As semiconductor technology continues to inch closer to practical limitations in terms of increases in clock speed, architects are increasingly focusing on parallelism in processor architectures to obtain performance improvements. At the chip level, multiple processor cores are often disposed on the same chip, functioning in much the same manner as separate processor chips, or to some extent, as completely separate computers. In addition, even within cores, parallelism is employed through the use of multiple execution units that are specialized to handle certain types of operations. Pipelining is also employed in many instances so that certain operations that may take multiple clock cycles to perform are broken up into stages, enabling other operations to be started prior to completion of earlier operations. Multithreading is also employed to enable multiple instruction streams to be processed in parallel, enabling more overall work to performed in any given clock cycle.
Support the increased parallelism of processor architectures also places unique demands on the software that executes within such architectures, as the communication costs associated with passing data between different hardware threads in a multithreaded architecture can become a bottleneck on overall system performance.
One technique that has been used to facilitate the communication of data between different devices or components implemented within a multithreaded architecture relies on a shared data structure known as a push buffer. For example, a push buffer may be used to convey commands from one device or component (hereinafter referred to as a “host device”) to another device or component (hereinafter referred to as a “target device”). A push buffer has the benefit of requiring a relatively modest amount of shared memory space, along with relatively little synchronization required between the host and target devices.
A push buffer may be implemented, for example, as a circular queue, with head and tail pointers used to point to entries in the queue. The head pointer typically points to the first entry in the queue awaiting processing by the target device, and the tail pointer typically points to the last entry in the queue awaiting processing by the target device, or alternatively the next unused entry. A host device thus places a command on the push buffer in the unused entry nearest the last pending entry using the tail pointer, and then updates the tail pointer to reflect the addition of the new command by updating the tail pointer. The target device, on the other hand, retrieves commands from the push buffer based upon the head pointer, and updates the head pointer as commands are pulled from the push buffer. Whenever a head or tail pointer reaches the end of the memory space allocated to the push buffer, the pointer rolls over to the start of the memory space, hence the circular nature of the push buffer.

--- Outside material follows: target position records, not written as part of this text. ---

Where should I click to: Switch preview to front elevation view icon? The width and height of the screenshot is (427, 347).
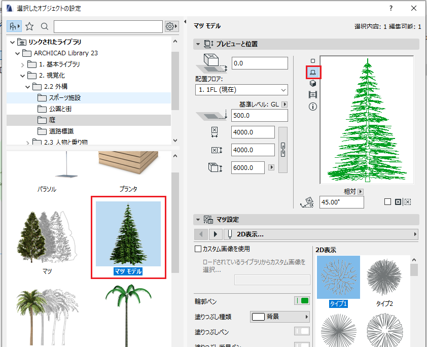click(x=313, y=72)
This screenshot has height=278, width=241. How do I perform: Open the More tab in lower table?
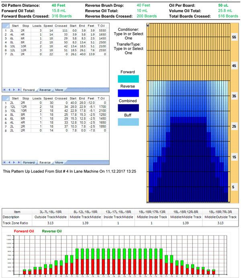(x=59, y=163)
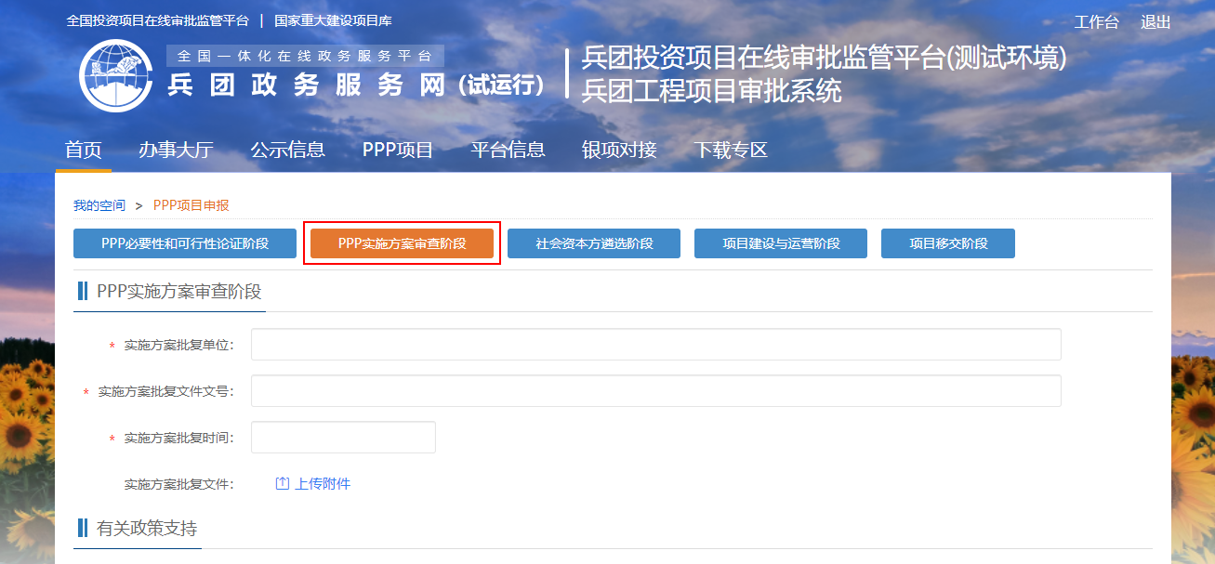Navigate to 银项对接 menu item
Viewport: 1215px width, 564px height.
[x=619, y=151]
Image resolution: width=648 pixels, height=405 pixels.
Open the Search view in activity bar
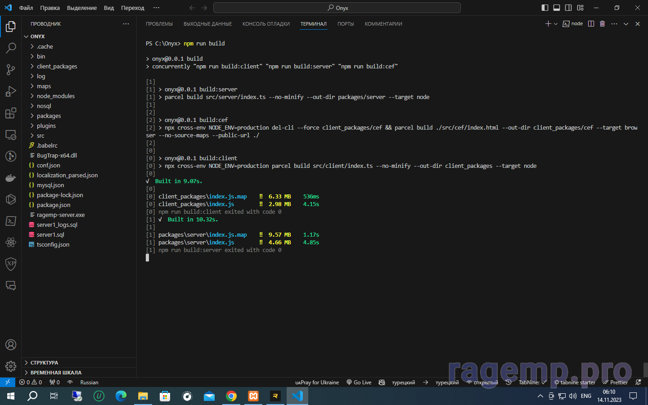[11, 48]
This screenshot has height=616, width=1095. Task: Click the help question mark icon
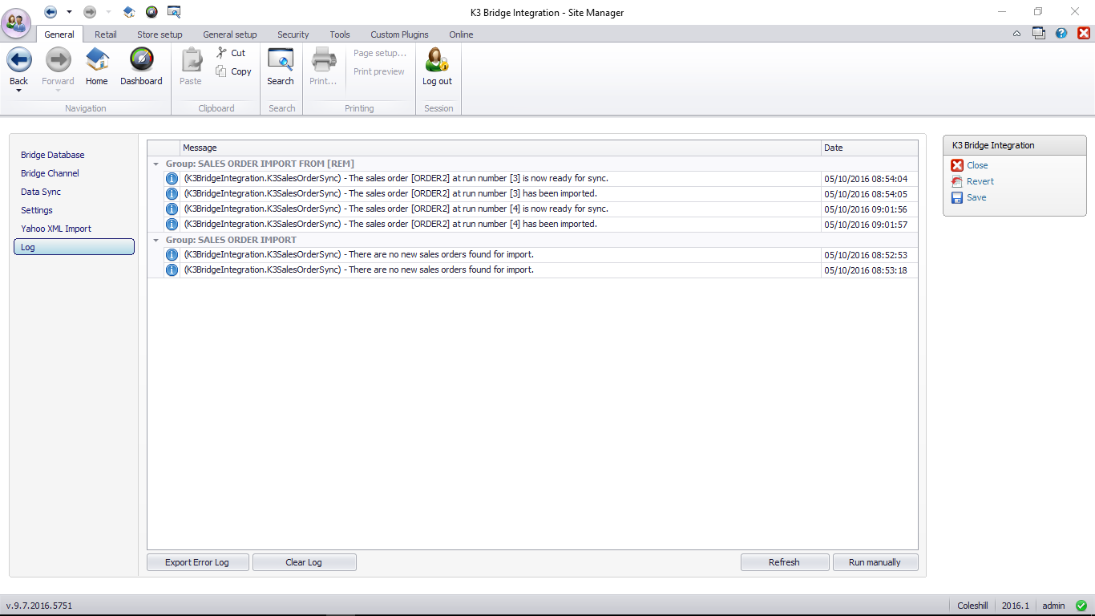(x=1061, y=34)
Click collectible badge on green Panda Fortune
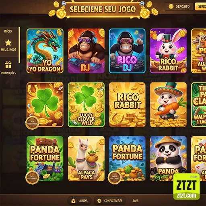The width and height of the screenshot is (206, 206). tap(32, 177)
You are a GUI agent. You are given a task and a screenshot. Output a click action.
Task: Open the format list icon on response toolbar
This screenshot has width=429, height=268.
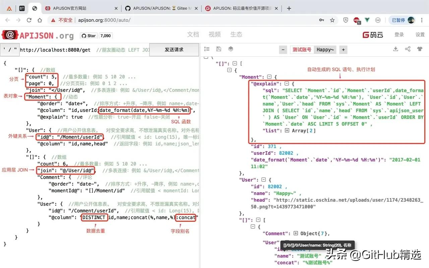[207, 49]
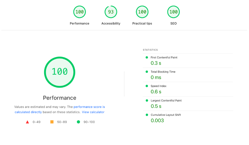Screen dimensions: 249x145
Task: Switch to the SEO category label
Action: coord(174,24)

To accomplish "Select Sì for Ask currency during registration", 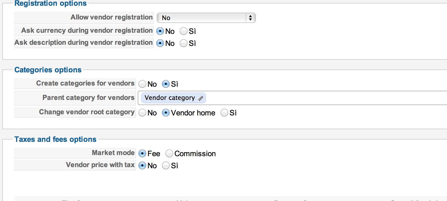I will pos(184,31).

While push buffers provide a relatively low overhead mechanism for passing commands between independent operating host and target devices, it has been found that push buffers have drawbacks in many applications. First, if a host device does not place commands on a push buffer as quickly as a target device pulls those commands from the push buffer, the target device may become starved for work and execute below its maximum capabilities. Second, in some applications, a host device may need to communicate a variable amount of data to a target device in connection with a given command. Push buffers typically operate most efficiently when entries are fixed in size, so selecting an entry size that is too small for a particular command may require command data to be passed via several commands and entries, lowering performance, while selecting an entry size that is too large to accommodate some commands is wasteful of valuable memory space for other commands having lower memory requirements.
Therefore, a need exists in the art for improved manner of communicating commands from a host device to a target device via a push buffer.